=== Dataset excerpts ===

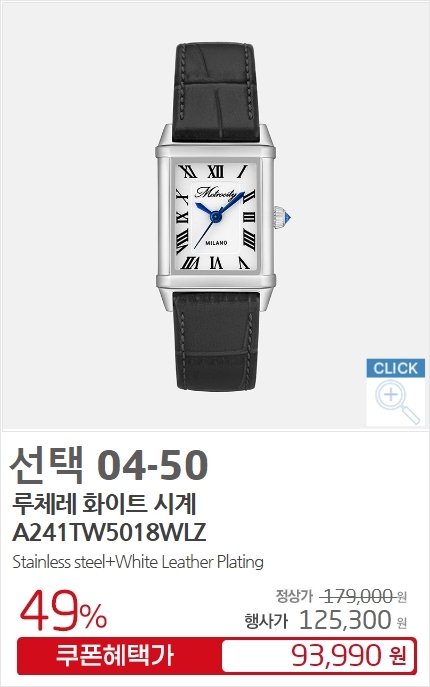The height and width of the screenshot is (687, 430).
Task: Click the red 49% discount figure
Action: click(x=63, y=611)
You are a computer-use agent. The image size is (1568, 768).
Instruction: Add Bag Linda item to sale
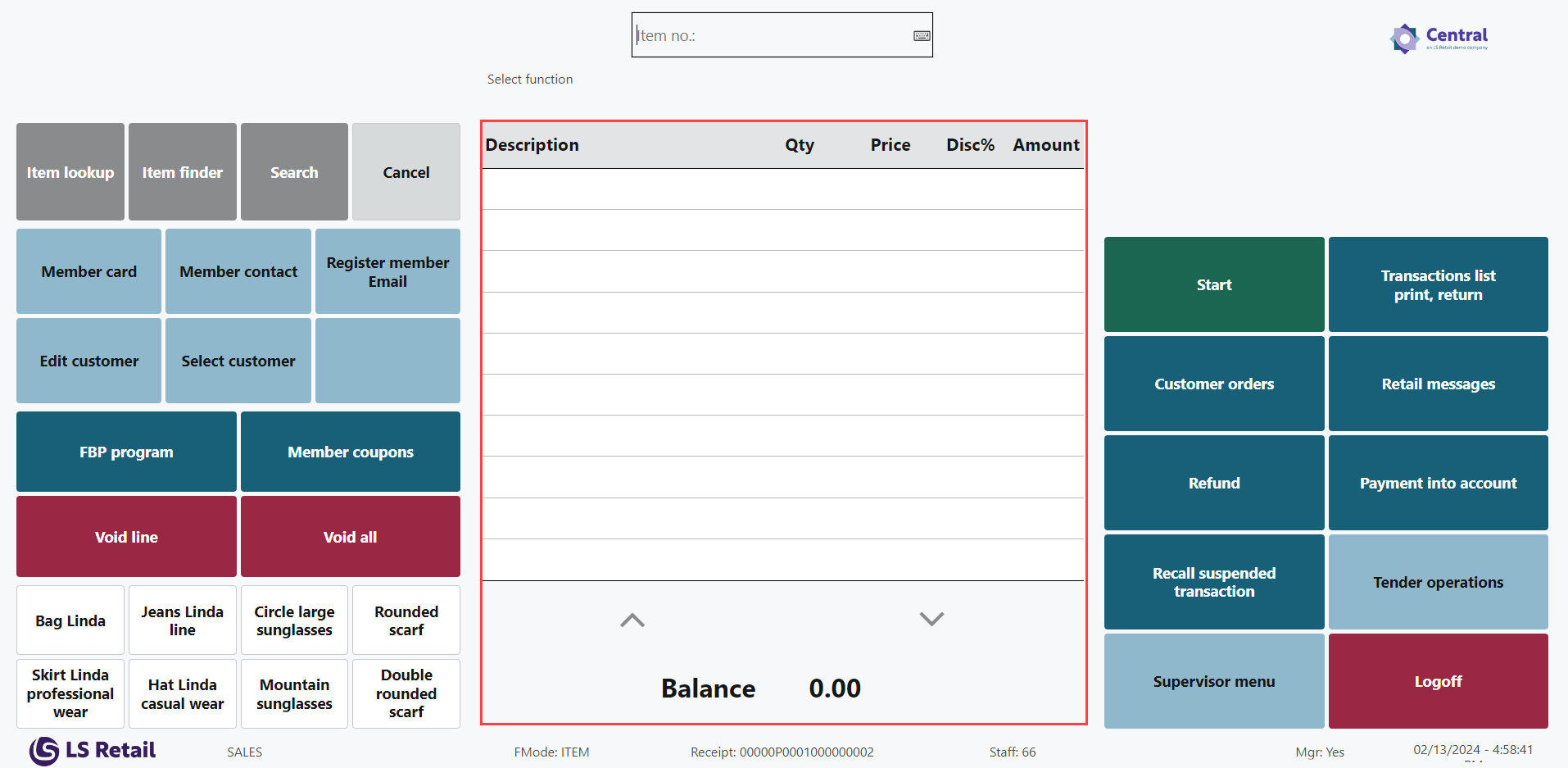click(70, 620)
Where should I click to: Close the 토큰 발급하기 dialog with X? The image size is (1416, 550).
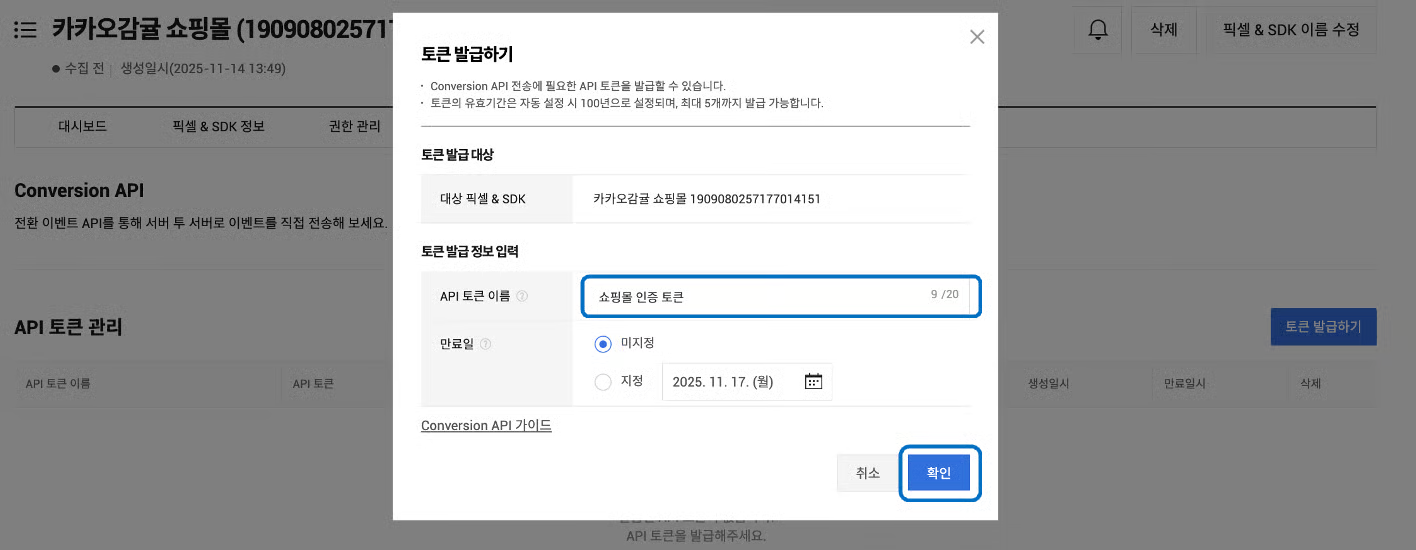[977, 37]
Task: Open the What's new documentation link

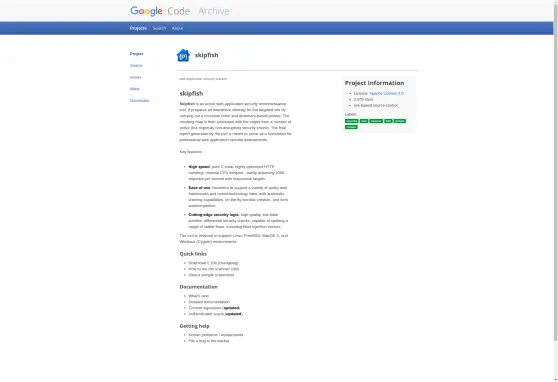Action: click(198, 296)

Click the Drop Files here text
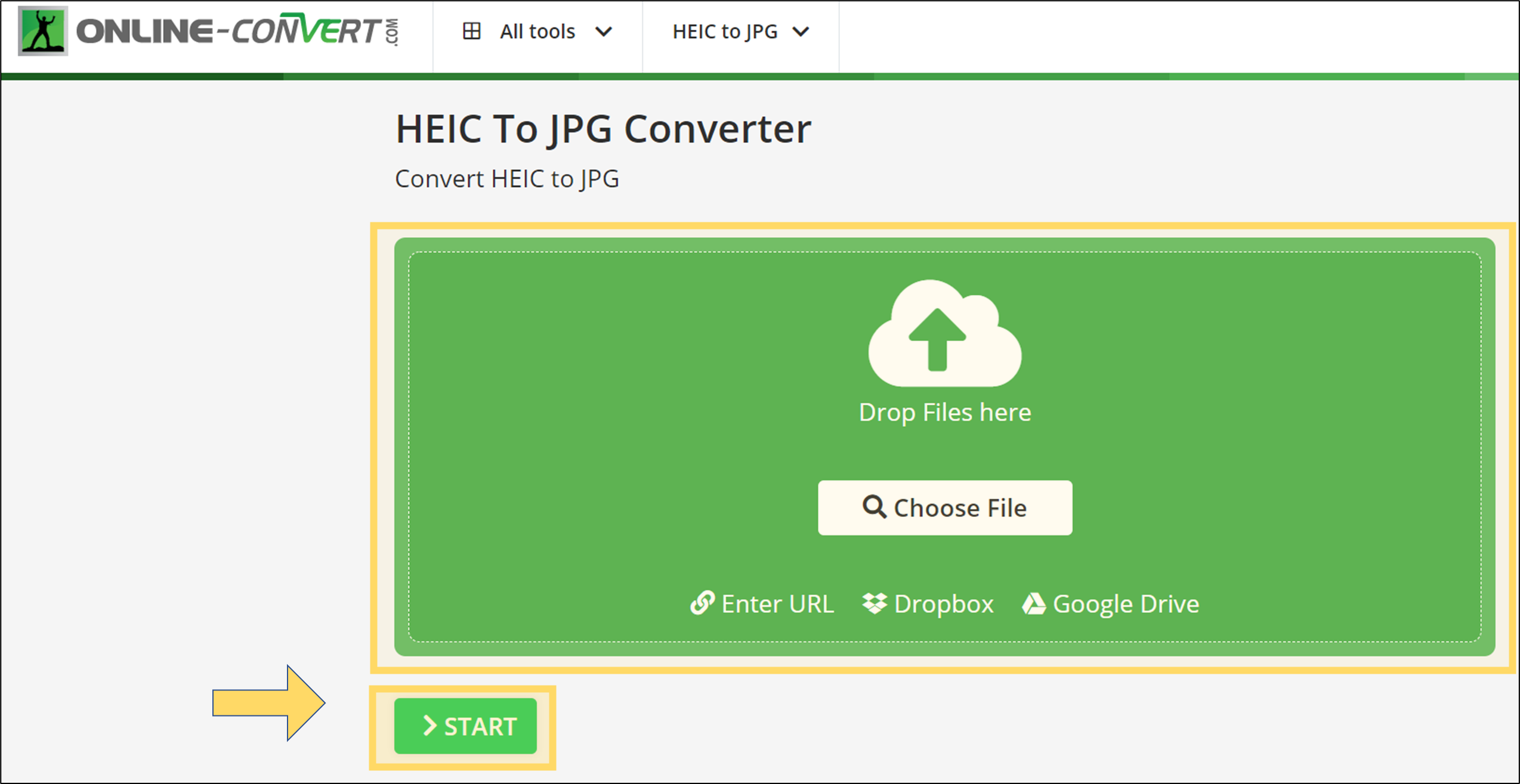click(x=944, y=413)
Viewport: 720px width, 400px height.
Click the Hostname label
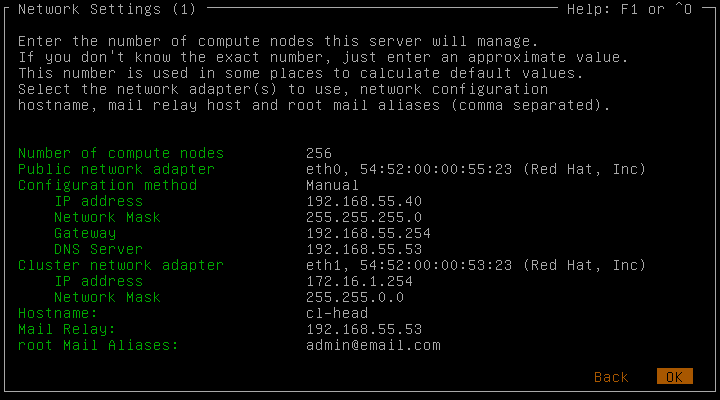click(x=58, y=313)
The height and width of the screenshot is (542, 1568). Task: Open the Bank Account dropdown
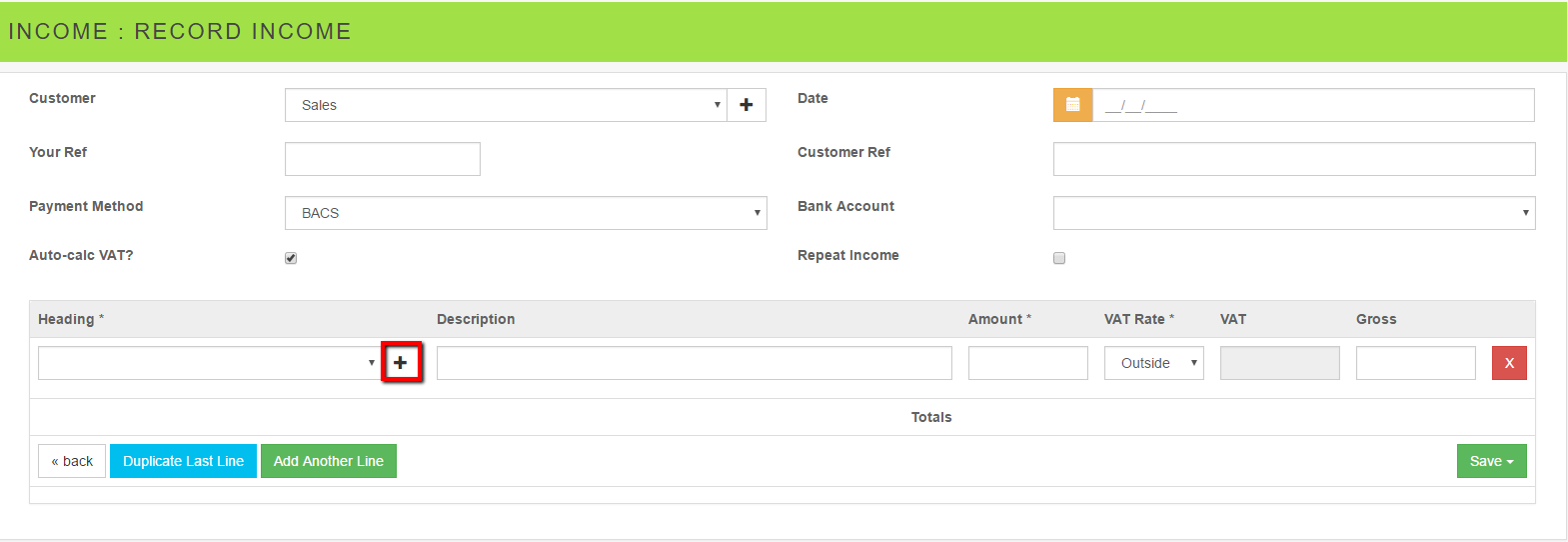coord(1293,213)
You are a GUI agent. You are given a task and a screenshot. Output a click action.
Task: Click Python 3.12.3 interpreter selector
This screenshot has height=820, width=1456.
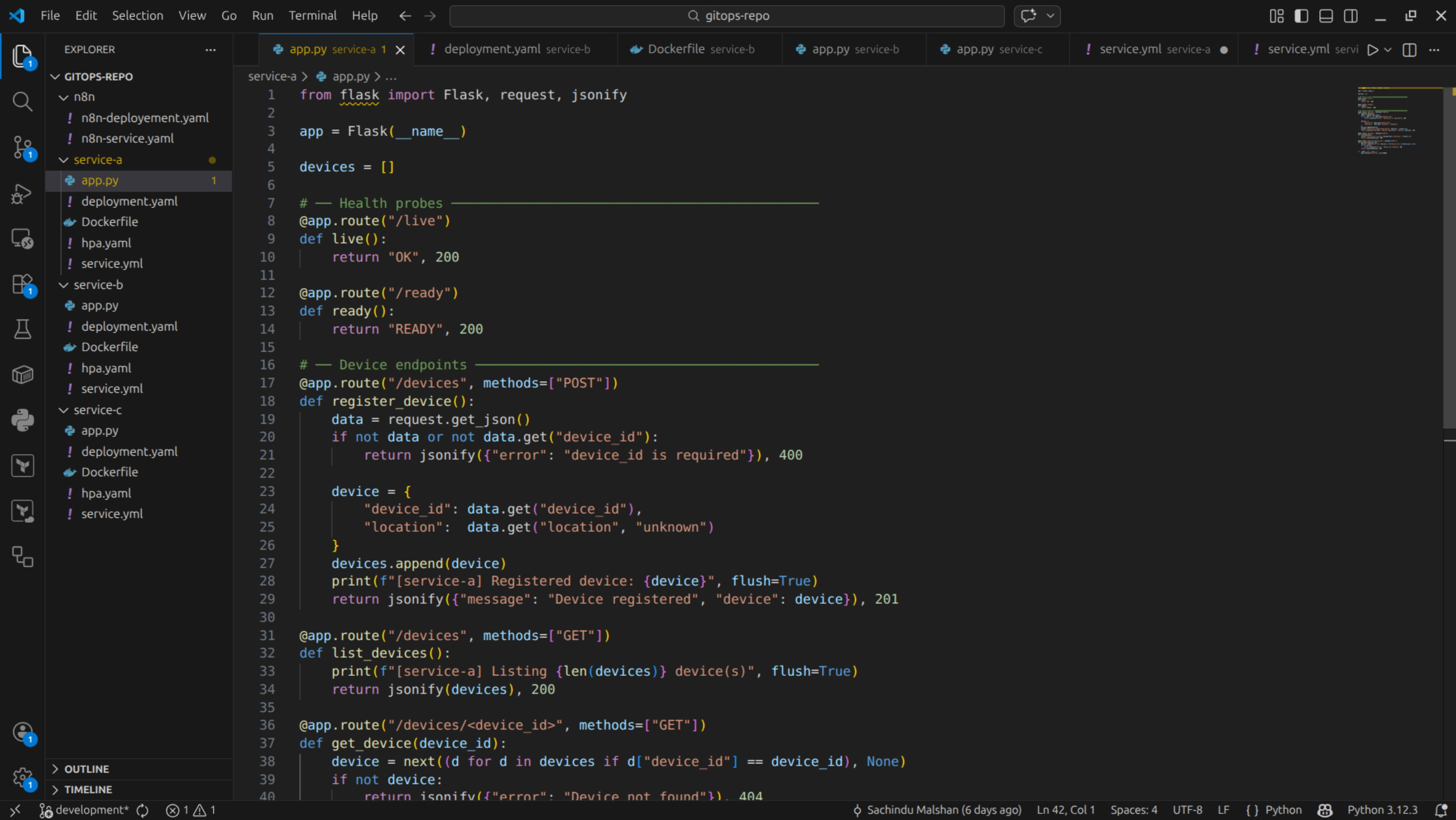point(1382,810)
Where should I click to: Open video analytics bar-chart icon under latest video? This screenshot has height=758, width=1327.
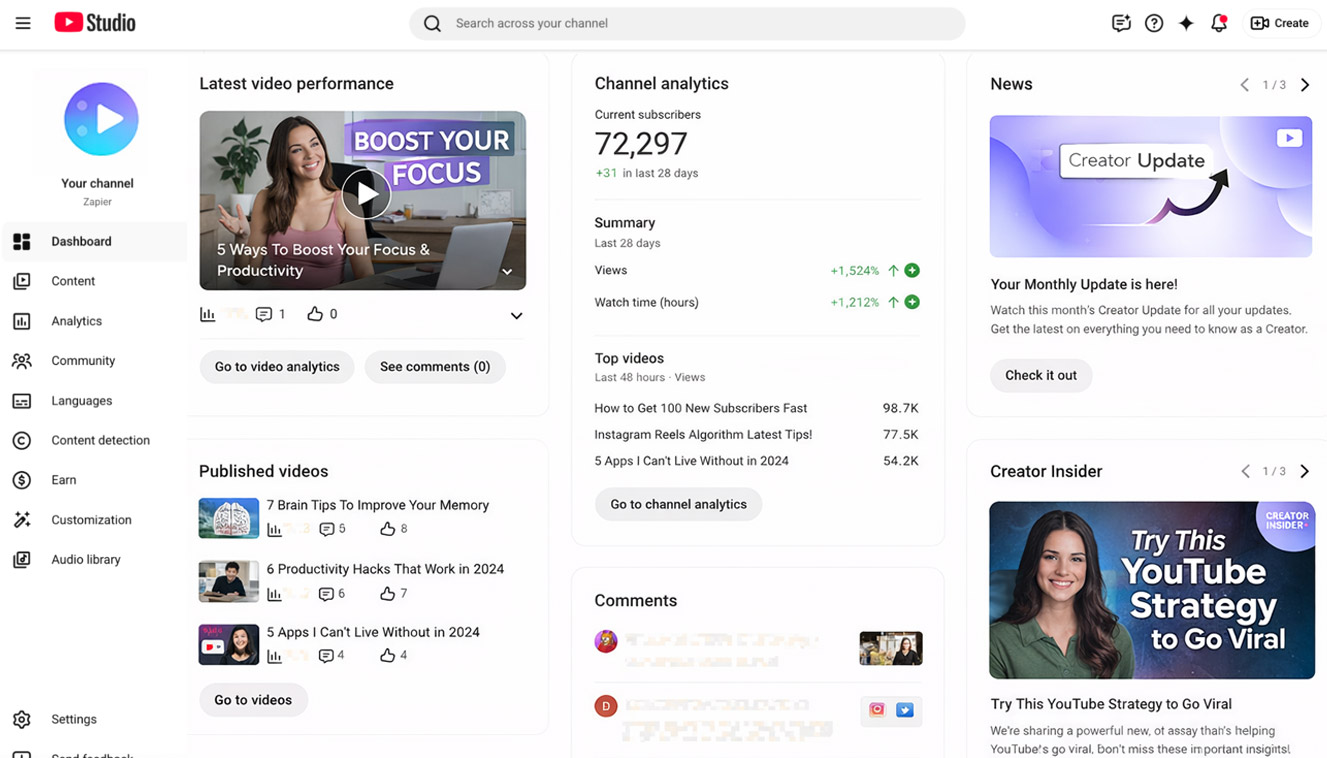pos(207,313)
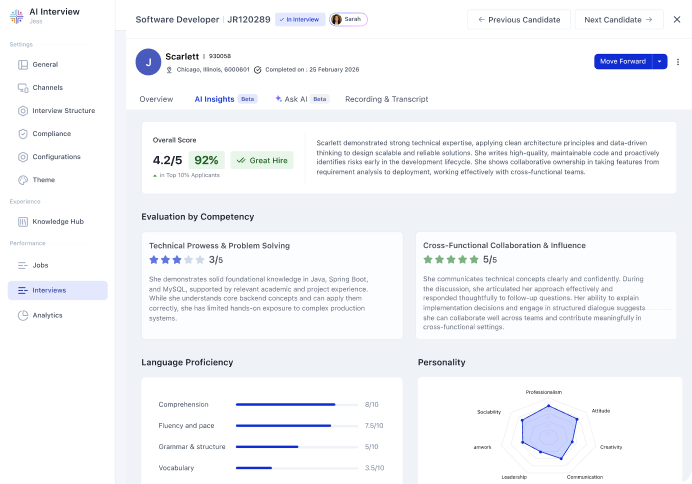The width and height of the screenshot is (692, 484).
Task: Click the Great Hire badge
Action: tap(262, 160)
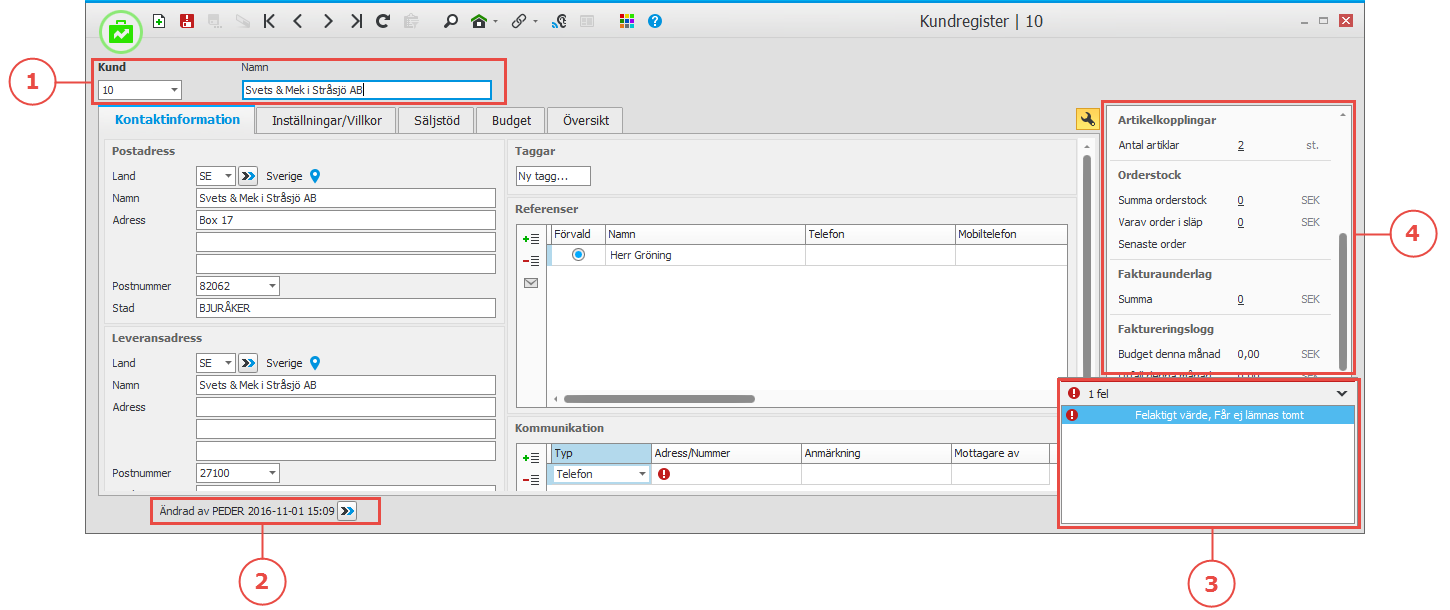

===

Rewrite the data with "Bank Account" swapped for "Payment Method" and every other word kept as it is. Leave the pictures out of your answer.

§ Full response
The height and width of the screenshot is (687, 430).
Task: Click the red 49% discount figure
Action: click(x=63, y=611)
You are a computer-use agent. The image size is (1568, 768).
Instruction: Add Bag Linda item to sale
click(70, 620)
Where should I click to: Close the 토큰 발급하기 dialog with X? The image size is (1416, 550).
[977, 37]
Task: Open the What's new documentation link

Action: click(198, 296)

Click the Drop Files here text
click(x=944, y=413)
Viewport: 720px width, 400px height.
Click the Hostname label
click(x=58, y=313)
The height and width of the screenshot is (542, 1568). Task: Open the Payment Method dropdown
coord(1293,213)
You are a GUI agent. You are given a task and a screenshot. Output a click action.
Task: Click Python 3.12.3 interpreter selector
This screenshot has height=820, width=1456.
point(1382,810)
Where should I click to: Open video analytics bar-chart icon under latest video? This screenshot has height=758, width=1327.
pos(207,313)
The width and height of the screenshot is (692, 484).
Task: Click the Great Hire badge
Action: tap(262, 160)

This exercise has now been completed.